GOAL
Locate each line in the data that contains the word "screenshot", and copy those lines.

RECORD LIST

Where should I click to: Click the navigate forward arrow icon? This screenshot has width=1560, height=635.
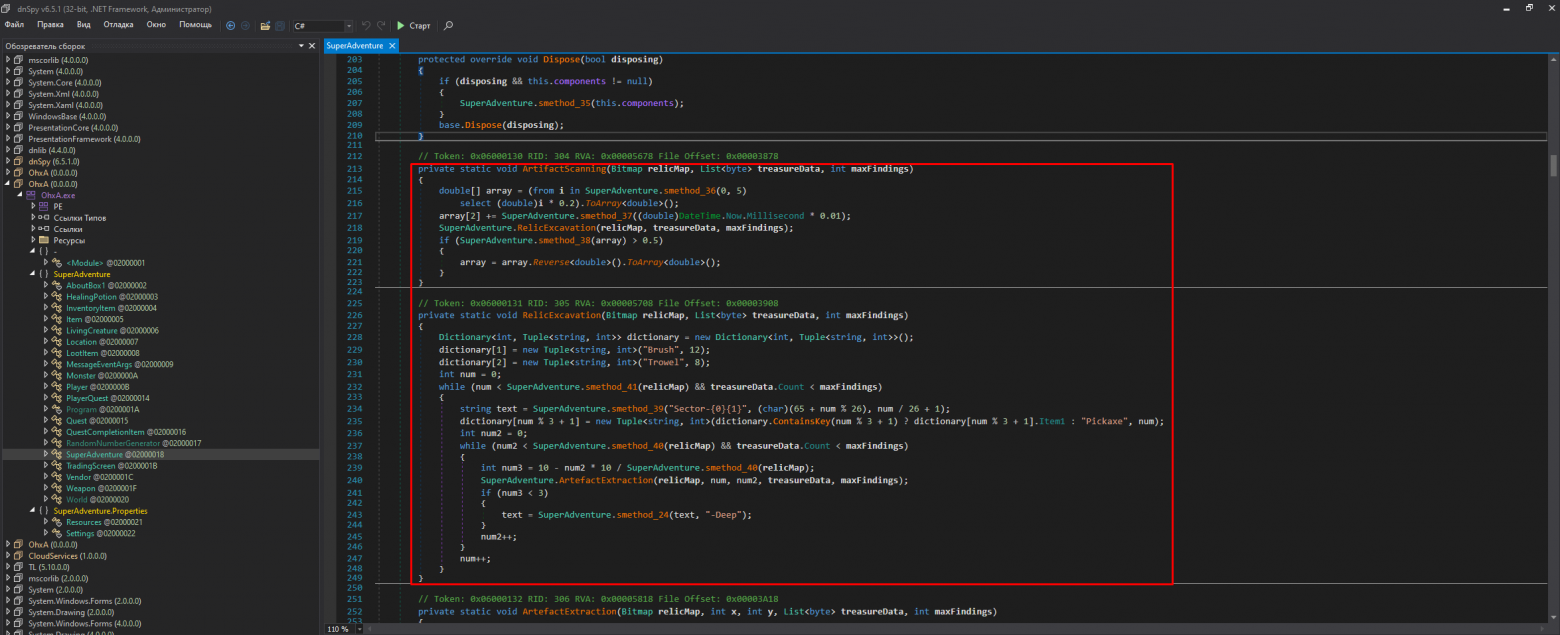pyautogui.click(x=246, y=25)
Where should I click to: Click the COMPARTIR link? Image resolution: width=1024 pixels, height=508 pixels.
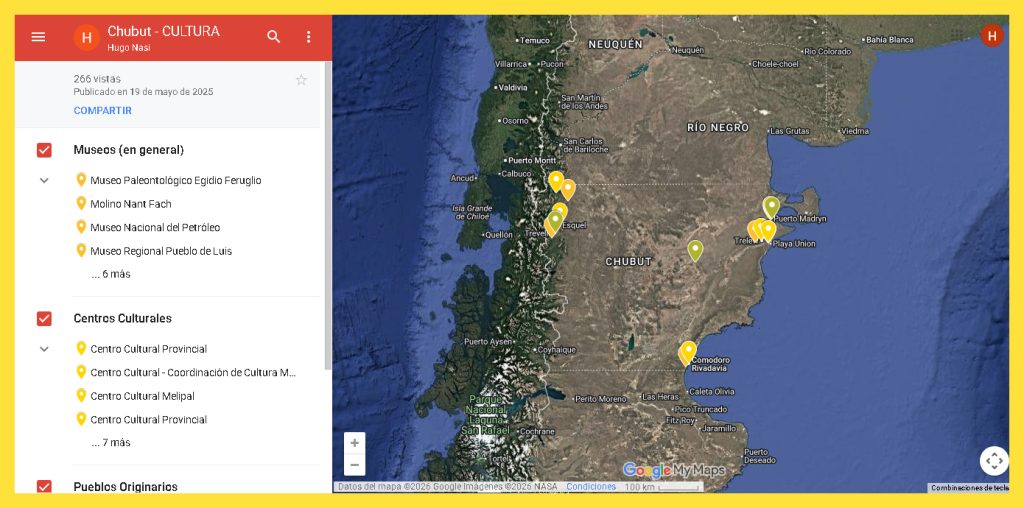[102, 111]
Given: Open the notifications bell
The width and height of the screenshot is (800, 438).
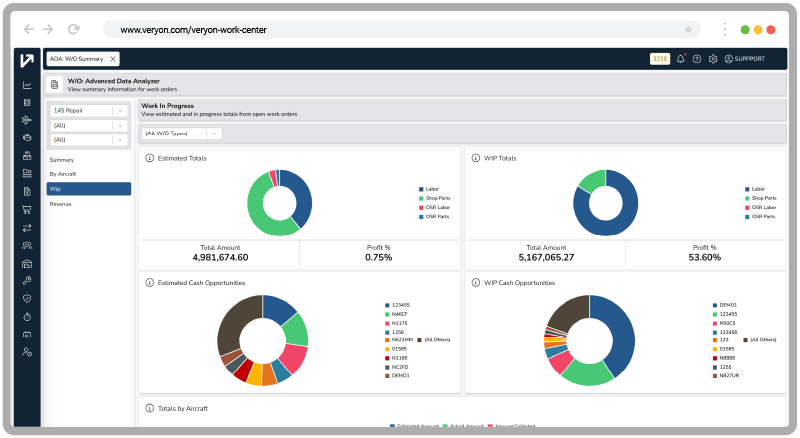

THE SOLUTION
Where should I click to: Click the navigate forward arrow icon? This screenshot has width=1560, height=635.
The width and height of the screenshot is (800, 438).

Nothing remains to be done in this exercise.